▶ Excerpt:
^^^^^^^^

Television viewers have a treat in store. A new drama is in preparation, about privately educated and very self-confident young men showing off in an elite university in bygone years. It will look like a dramatisation of an Evelyn Waugh, but actually it will be a drama documentary about the two men whose rivalry will be a major element in Conservative politics for many more years. Despite their shared past, David Cameron and Boris Johnson are not soul mates. Their relations are tense – even, it is suggested, at breaking point.

Didn't Cameron hold Johnson's arm up in triumph, after the Mayoral victory?

It was a great symbolic victory for Cameron's Conservatives when London, which has been a Labour city since 1981, voted a Conservative Mayor into office. But while Cameron very much wanted the Mayor to be a Conservative, it did not necessarily follow that he wanted it to be Boris Johnson. The original Tory choice was the personable Nicholas Boles, but Cameron was not sure that he could win and sounded out all sorts of people, including Sir John Major, and even approached the Liberal Democrat leader Menzies Campbell about the possibility of running Greg Dyke as their joint candidate. The one person he did not ask was Boris Johnson. When Mr Boles had to pull out for health reasons, Cameron was left with no candidate, but still could not bring himself to approach Johnson in person, getting a go-between to sound him out.

But haven't they known each other for ever?

In autumn 1979, when 12-year-old David Cameron arrived as a boarder at Eton, Boris Johnson was 15. With his blond hair and extroverted ways, Boris was not the sort of person to pass unnoticed, even as teenager, so Cameron must have been aware of him from a very young age. It will have taken Johnson longer to be aware of his younger, quieter and seemingly less talented fellow pupil. Each was certainly aware of the other when they were at Oxford University in 1985. Both were members of the elite, rowdy Bullingham Club. On the night police were called because of the damage club members had done to a restaurant, Cameron had reportedly missed the fun by going to bed early, while Johnson ran fast enough to avoid arrest.

When did Cameron overtake his school chum?

^^^^^^^^

▶ Supplied entries:
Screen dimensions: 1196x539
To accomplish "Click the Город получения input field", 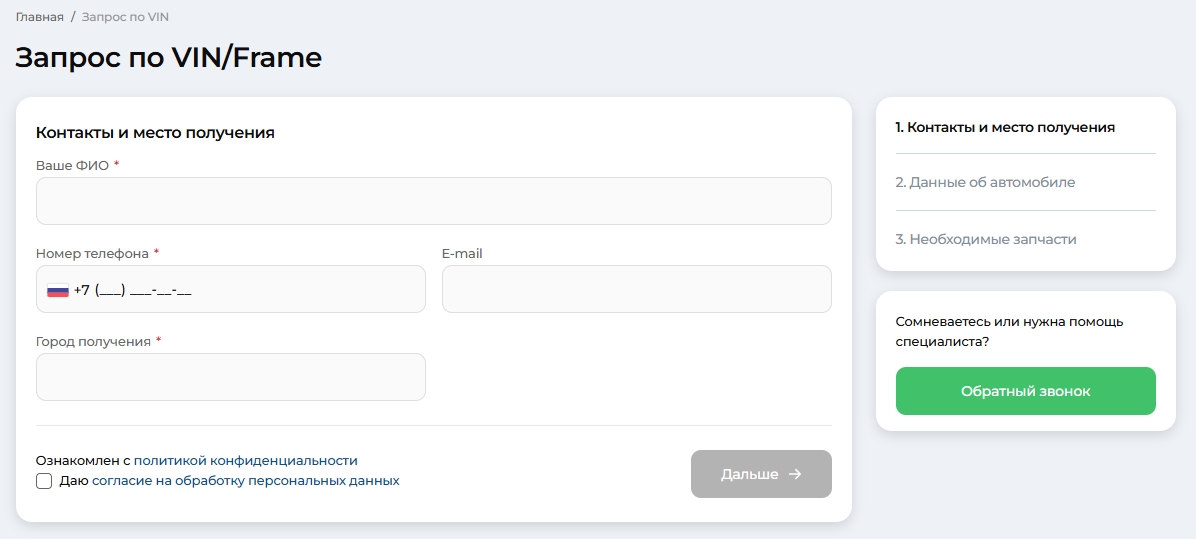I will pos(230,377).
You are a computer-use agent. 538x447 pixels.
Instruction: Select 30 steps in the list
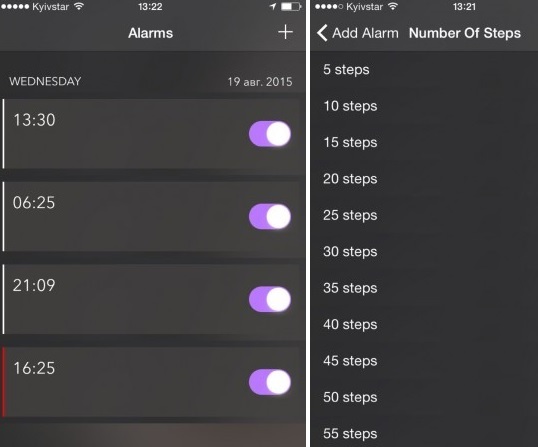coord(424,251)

^^^^^^^^

▶ Objectives:
(a) According to the article on Cameron and Johnson, who was the Tories' original choice for Mayor of London?
(b) Repeat word for word everything in the article on Cameron and Johnson from "But haven't they" down to "to avoid arrest.".
(c) Carry on writing the article on Cameron and Johnson from the point where it stops.
The rows are separate material and have nothing to do with the article on Cameron and Johnson.

▶ Answers for this exercise:
(a) Nicholas Boles.

(b)
But haven't they known each other for ever?

In autumn 1979, when 12-year-old David Cameron arrived as a boarder at Eton, Boris Johnson was 15. With his blond hair and extroverted ways, Boris was not the sort of person to pass unnoticed, even as teenager, so Cameron must have been aware of him from a very young age. It will have taken Johnson longer to be aware of his younger, quieter and seemingly less talented fellow pupil. Each was certainly aware of the other when they were at Oxford University in 1985. Both were members of the elite, rowdy Bullingham Club. On the night police were called because of the damage club members had done to a restaurant, Cameron had reportedly missed the fun by going to bed early, while Johnson ran fast enough to avoid arrest.

(c)
Cameron and Johnson became MPs on the same day in June 2001, after a general election, each with a safe seat. Johnson was then far better known than Cameron. He was editor of The Spectator, chief commentator for The Daily Telegraph and had made an unforgettable appearance on Have I Got News For You. Cameron was best known as the young adviser standing in the background in September 1992 as Norman Lamont emerged from the Treasury to announce that it was Black Wednesday. But Cameron cultivated much better relations with the party leader, Michael Howard. Howard sacked Johnson from the front bench because of his torrid private life, and raised Cameron to the key position of shadow Education Secretary.

Were they not political allies all this time?

When David Cameron decided to run for the party leadership in 2005, Boris Johnson threw the weight of The Spectator behind his campaign, and might have expected a place in Cameron's shadow Cabinet in return, but all he was offered was the second-rank post of shadow higher education minister. A worse snub was that in 2007, Cameron promoted three MPs to his shadow Cabinet who had been MPs since only 2005, but left the more experienced Johnson in his old job.

What are they arguing about now?

Johnson is a keen supporter of Crossrail, a planned new rail link traversing London east to west, but Cameron and his shadow Chancellor, George Osborne, are looking for ways to cut public spending and see this as a possible saving. They are also not very impressed by Johnson's highly controversial suggestion of building a new airport on marshland in Kent, to relieve Heathrow, and do not support his call for more power to be devolved to the Mayor's office.

Is it just personal rivalry driving these quarrels?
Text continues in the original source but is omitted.